[Opening RECORDS TO PROCESS section]
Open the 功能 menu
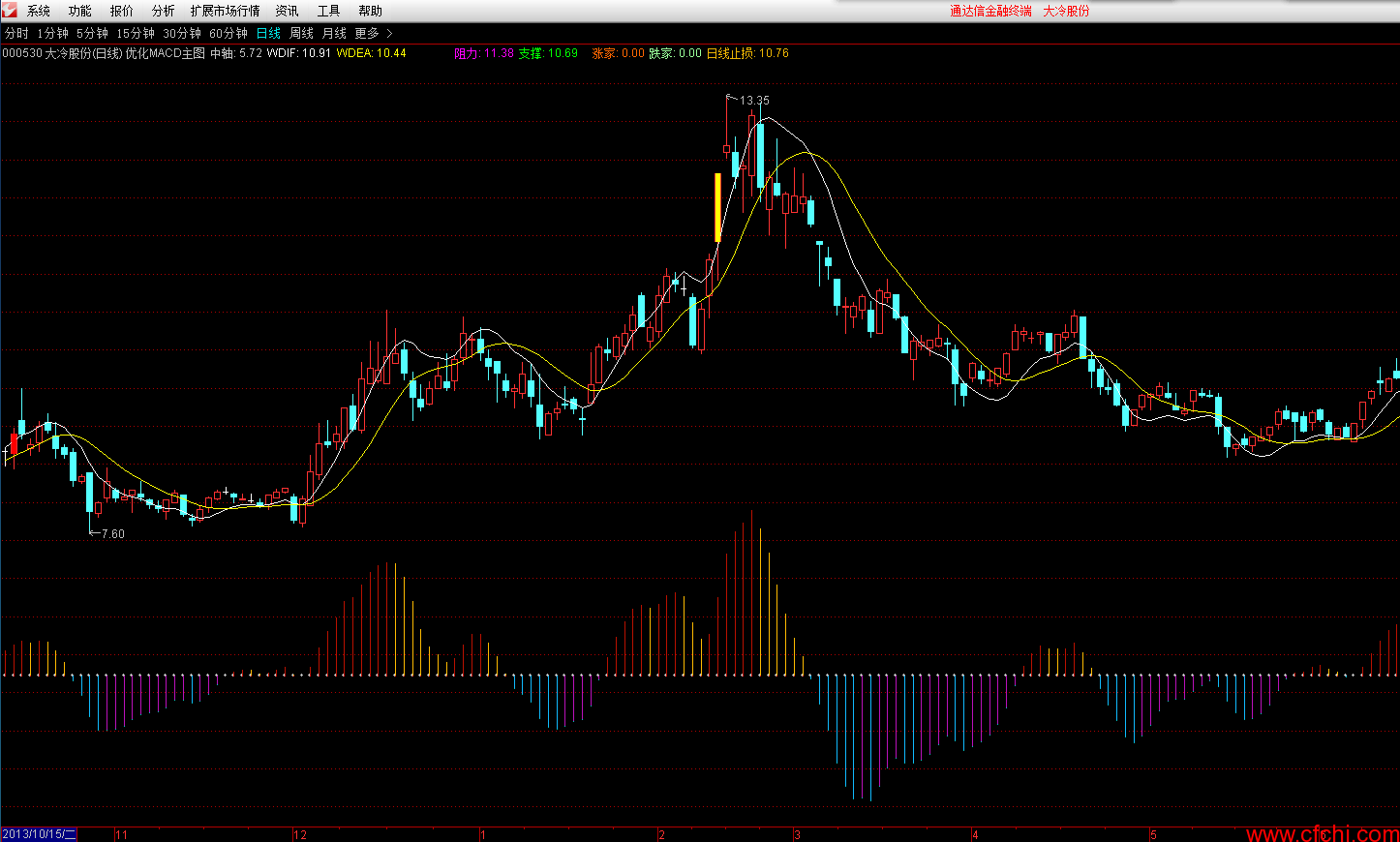The height and width of the screenshot is (842, 1400). point(80,11)
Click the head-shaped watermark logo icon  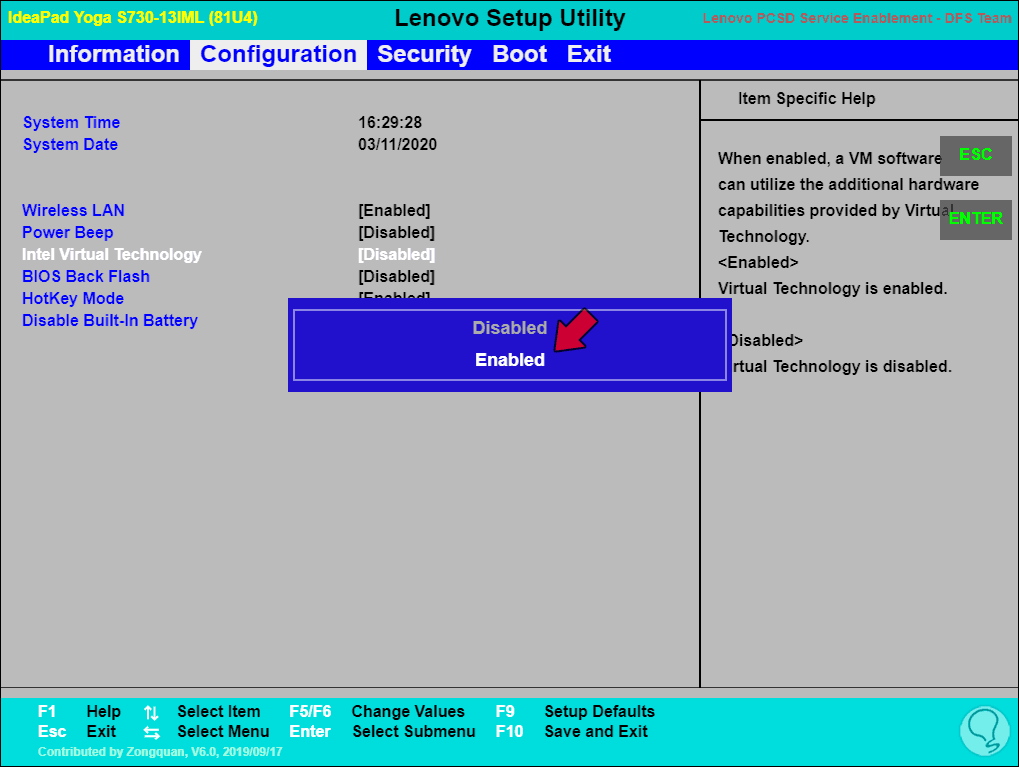point(985,731)
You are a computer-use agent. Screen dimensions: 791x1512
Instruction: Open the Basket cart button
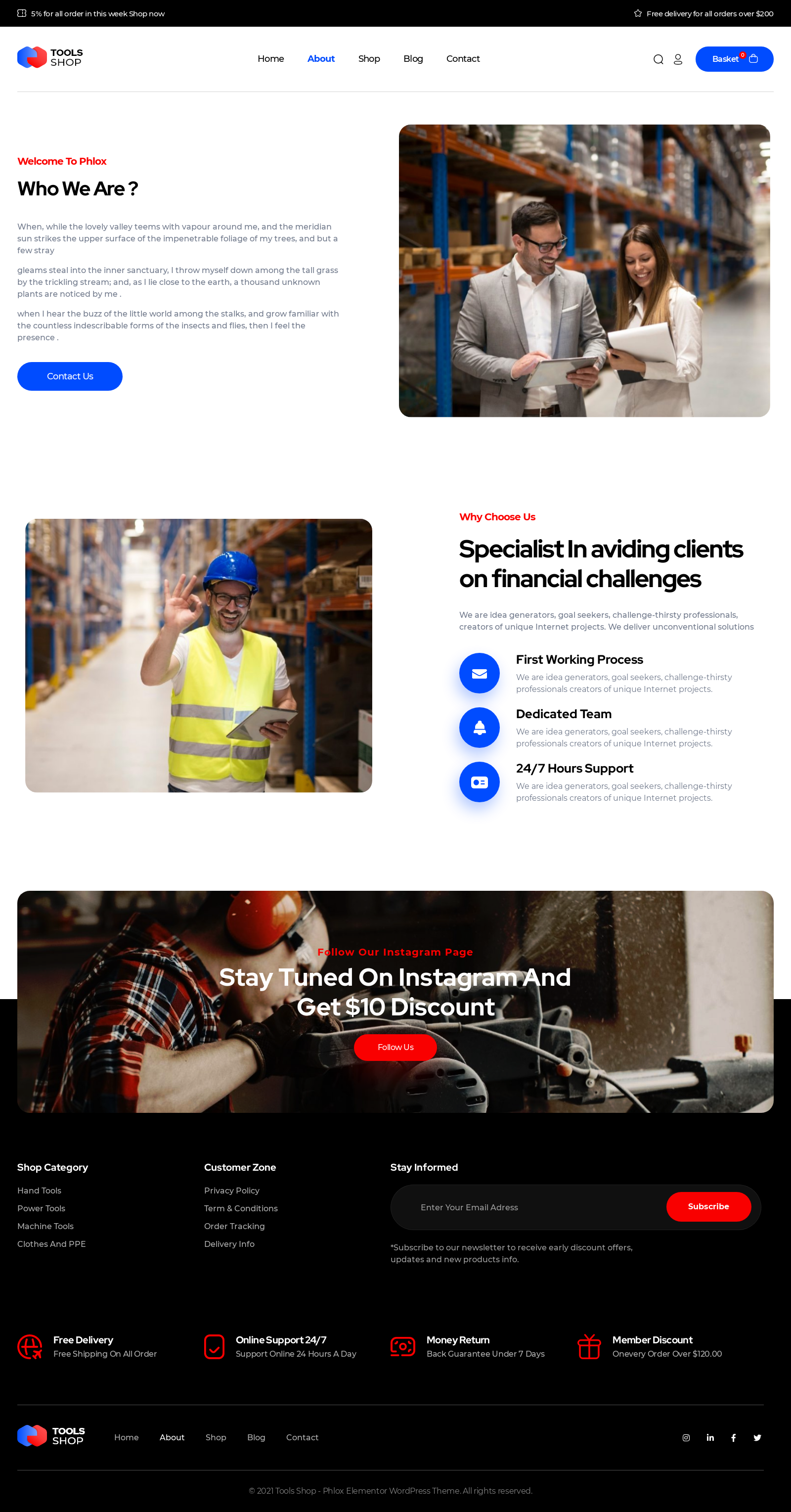point(734,59)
[Closing RECORDS TO PROCESS section]
(WHAT IS NEEDED): Set down only the lines running from the line with "You are a computer-use" to the end of the entries, inclusive; omit every picture.

(SOLVED PROBLEM):
You are a computer-use agent. Screen dimensions: 791x1512
Instruction: Open the Basket cart button
point(734,59)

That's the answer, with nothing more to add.